Llegaron a las manos en octubre de 1962, arriesgando valientemente la vida de los soldados conscriptos y provocando serios daños materiales y el consiguiente despilfarro de municiones, combustible y equipos. Gracias al poder de fuego de la unidad que comandaba, Onganía emergió como líder indiscutido del triunfante sector azul que integraban, entre otros demócratas, los generales Alejandro Agustín Lanusse, Julio Alsogaray, Alcides López Aufranc, Osiris Villegas, etc. Designado comandante en jefe del Ejército, su gesto adusto, aire marcial y pocas palabras provocaron reiterados orgasmos periodísticos, que le permitieron ganar renombre público.

Por entonces, las Fuerzas Armadas habían vuelto a ejercer el poder a través del presidente de emergencia José María Guido y los triunfantes azules sorprenden a propios y extraños al hacer suyas las políticas y estrategias de los vencidos colorados: una vez más, proscriben al peronismo, permitiendo así el triunfo del radical Arturo Illia en las elecciones de 1963.

En 1964, en West Point, Juan Carlos Onganía da los primeros indicios de su nacionalismo al sentar las bases de la Doctrina de Seguridad Nacional, según la cual los opositores políticos –y llegado el caso, hasta los propios gobiernantes– serían comunistas embozados que respondiendo a los intereses de la Unión Soviética, atentaban contra el sistema de vida Occidental y Cristiano. Lo hizo con esta clara declaración de propósitos: “El deber de obediencia al gobierno surgido de la soberanía popular habrá dejado de tener vigencia absoluta si se produce al amparo de ideologías exóticas, un desborde de autoridad que signifique la conculcación de los principios básicos del sistema republicano de gobierno, o un violento trastocamiento en el equilibrio e independencia de poderes. En emergencias de esta índole, las instituciones armadas, al servicio de la Constitución no podrán, ciertamente mantenerse impasibles, so color de una ciega sumisión al poder establecido, que las convertirían en instrumentos de una autoridad no legítima”.

Luego de esto, dio un paso al costado.

Arturo Illia, que tímidamente intentaba apartarse de las políticas económicas ortodoxas, había anulado los contratos petroleros firmados por Frondizi y si bien impidió el retorno al país del líder exiliado, se disponía a legalizar su partido. No conforme con eso, envió al congreso una revolucionaria ley de medicamentos y se negaba a sumar tropas a la invasión estadounidense a República Dominicana. Debió soportar entonces el múltiple asedio combinado de los sectores empresarios, la CGT hegemonizada por el metalúrgico Augusto T. Vandor, empeñada en la toma de fábricas, y una violenta campaña de prensa en la que descollaba la revista Primera Plana, dirigida por el inveterado golpista Jacobo Timerman. En enero de 1966, Mariano Grondona bolaceará desde sus páginas “El ejército ha cometido de manera quizá casual una operación de desdoblamiento: hoy las reservas del país son dos: una es el ejército, y otra es Onganía. Una es institucional, la otra personal, como en la época de Aramburu”.

■ TAREAS A REALIZAR ■
**1.** Enumera los generales que el texto sobre Onganía nombra como integrantes del sector azul.
**2.** Prosigue el texto sobre Onganía a partir de su última oración.
Las líneas que vienen a continuación constituyen un material aparte del texto.

■ LISTADO DE DATOS ■
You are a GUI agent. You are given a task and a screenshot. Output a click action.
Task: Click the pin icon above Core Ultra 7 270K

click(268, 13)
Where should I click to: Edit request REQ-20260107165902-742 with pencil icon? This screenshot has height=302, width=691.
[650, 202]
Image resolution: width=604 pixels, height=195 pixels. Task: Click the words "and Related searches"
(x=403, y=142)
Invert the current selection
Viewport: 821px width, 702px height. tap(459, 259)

==

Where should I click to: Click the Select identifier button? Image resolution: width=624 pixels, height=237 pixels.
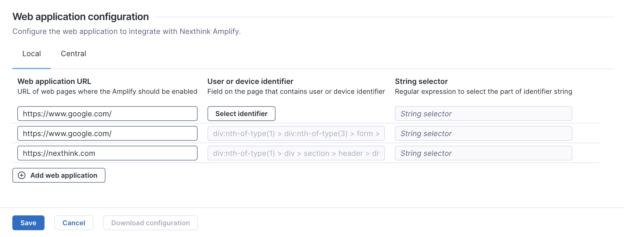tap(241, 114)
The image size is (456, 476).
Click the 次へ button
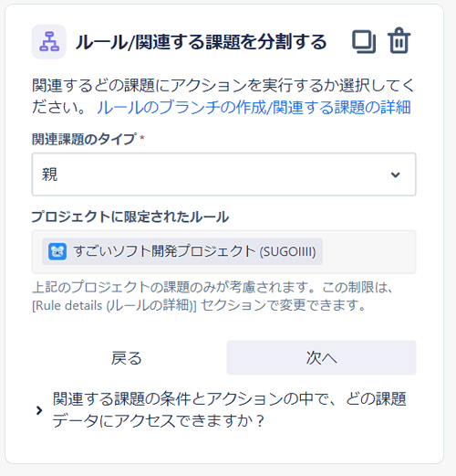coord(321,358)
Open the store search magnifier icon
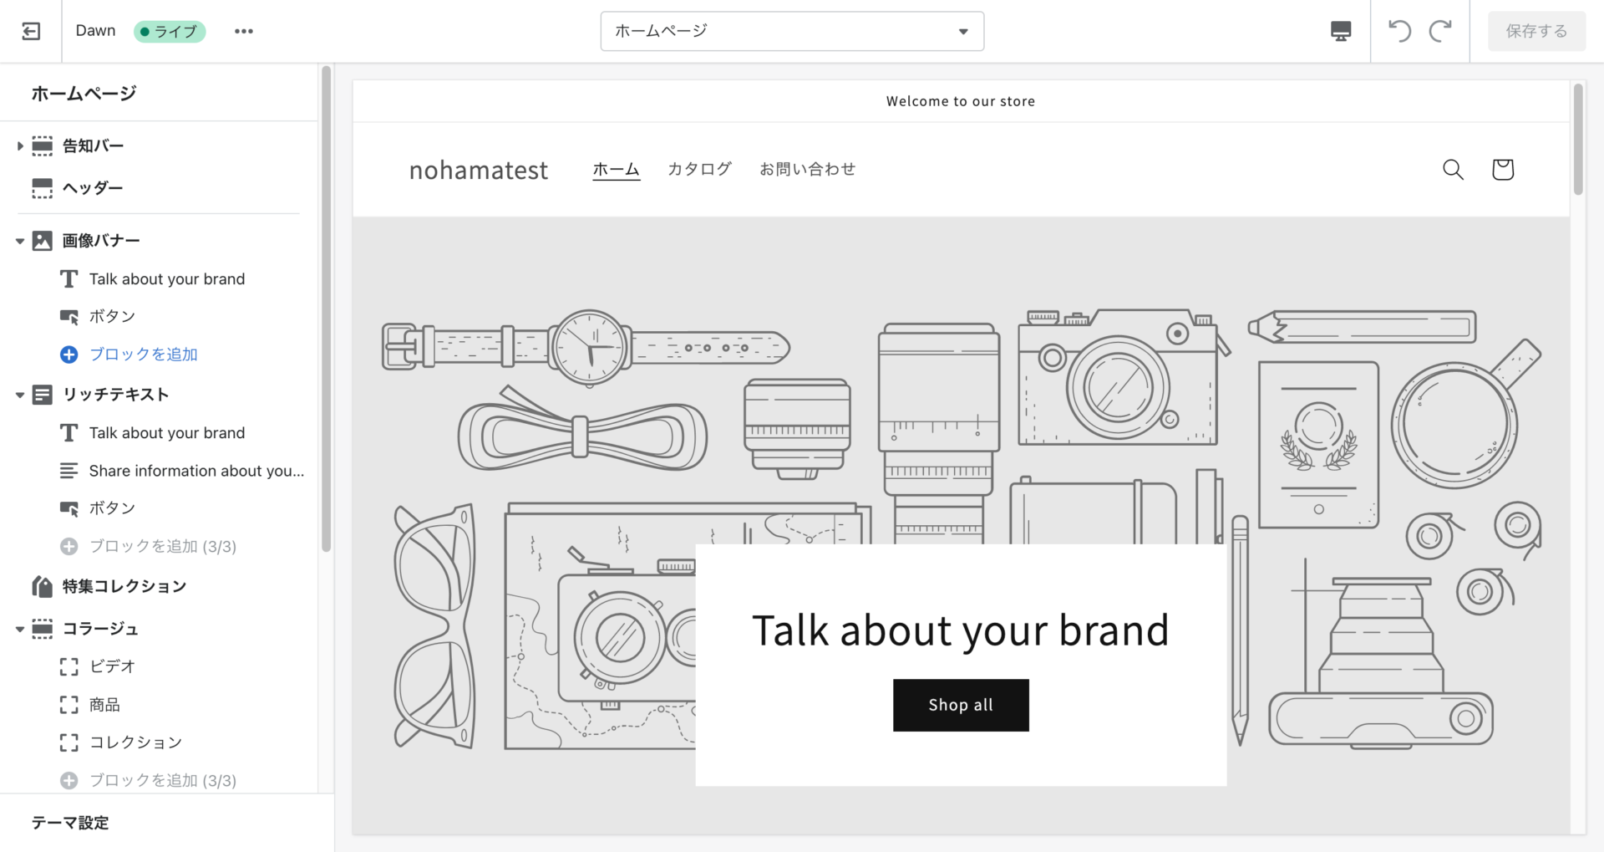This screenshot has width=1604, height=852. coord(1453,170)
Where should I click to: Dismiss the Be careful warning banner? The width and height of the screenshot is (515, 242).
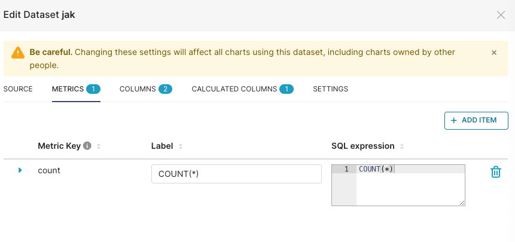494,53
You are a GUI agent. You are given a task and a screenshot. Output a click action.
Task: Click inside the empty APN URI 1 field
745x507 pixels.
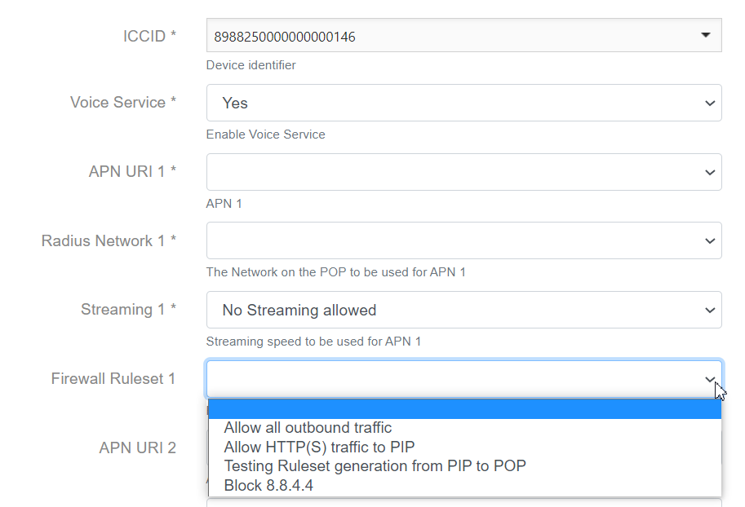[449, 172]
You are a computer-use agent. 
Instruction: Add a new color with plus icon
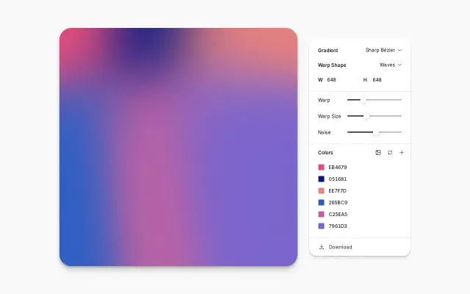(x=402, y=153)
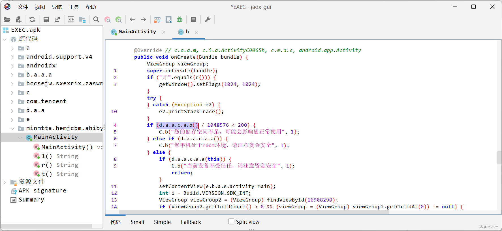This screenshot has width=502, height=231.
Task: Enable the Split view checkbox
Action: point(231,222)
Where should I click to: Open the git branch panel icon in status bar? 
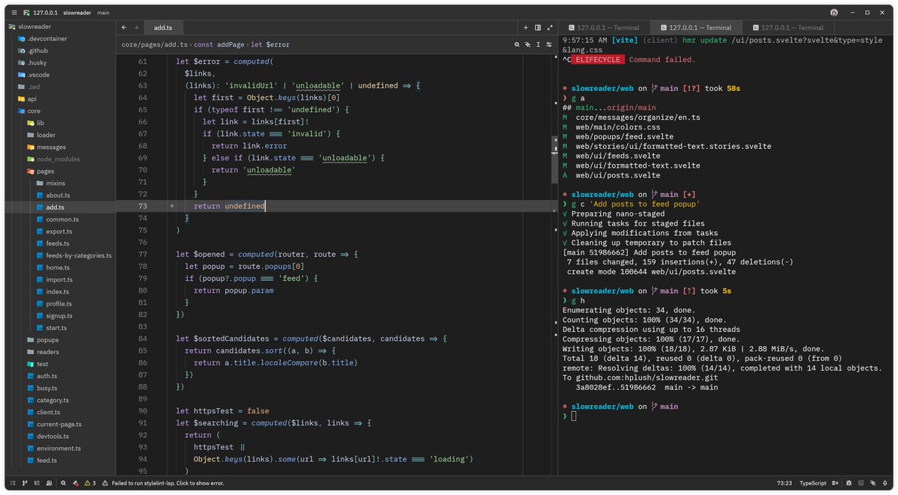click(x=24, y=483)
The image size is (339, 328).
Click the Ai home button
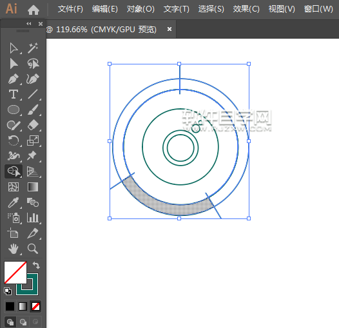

---

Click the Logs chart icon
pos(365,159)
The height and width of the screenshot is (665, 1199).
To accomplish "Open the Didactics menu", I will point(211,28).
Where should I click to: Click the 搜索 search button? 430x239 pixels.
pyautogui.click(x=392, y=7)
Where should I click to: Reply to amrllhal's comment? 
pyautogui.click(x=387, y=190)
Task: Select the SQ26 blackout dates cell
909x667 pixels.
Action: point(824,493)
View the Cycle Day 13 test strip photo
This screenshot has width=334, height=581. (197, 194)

■ RESPUESTAS ESPERADAS ■
**1.** Alejandro Agustín Lanusse, Julio Alsogaray, Alcides López Aufranc y Osiris Villegas.

**2.**
Falto de reacción, apoyo y entusiasmo, el 28 de junio de 1966 el gobierno de Arturo Illia caía como una fruta podrida.

Había llegado la hora del hijo del almacenero de Marcos Paz, que fue designado presidente para algarabía de nacionalistas, liberales, empresarios, medios de comunicación, los dirigentes de las 62 Organizaciones “peronistas” y los gremios más importantes.

Fue entonces que desplegó su peculiar nacionalismo mediante la sumisión a los dictados de Washington, las políticas económicas liberales, el oscurantismo cultural y un moralismo de sacristía que habría pasmado a monseñor Lefebvre. En una idea abstrusa del mundo y de la vida, pretendió que la historia discurriera en tres momentos estancos: el “tiempo económico”, el “tiempo social” y el “tiempo político”. Es que para arreglar este país iba a necesitar cuarenta años de dictadura y disciplina.

“Quiere hacer como Franco”, comentó el joven dirigente sindical Jorge Di Pasquale, que había viajado a Madrid a plantearle su preocupación al Segundo Tirano Prófugo. Risueño, este lo tranquilizó: “No se preocupe. ¿Sabe qué pasa? Que Franco tiene detrás un millón de muertos, y en cambio Onganía tiene detrás un montón de vivos”.

Casi exactamente cuatro años después de asumir el gobierno, el 8 de junio de 1970, falto de reacción, apoyo y entusiasmo también este singular campeón del occidente cristiano caía como un fruto podrido.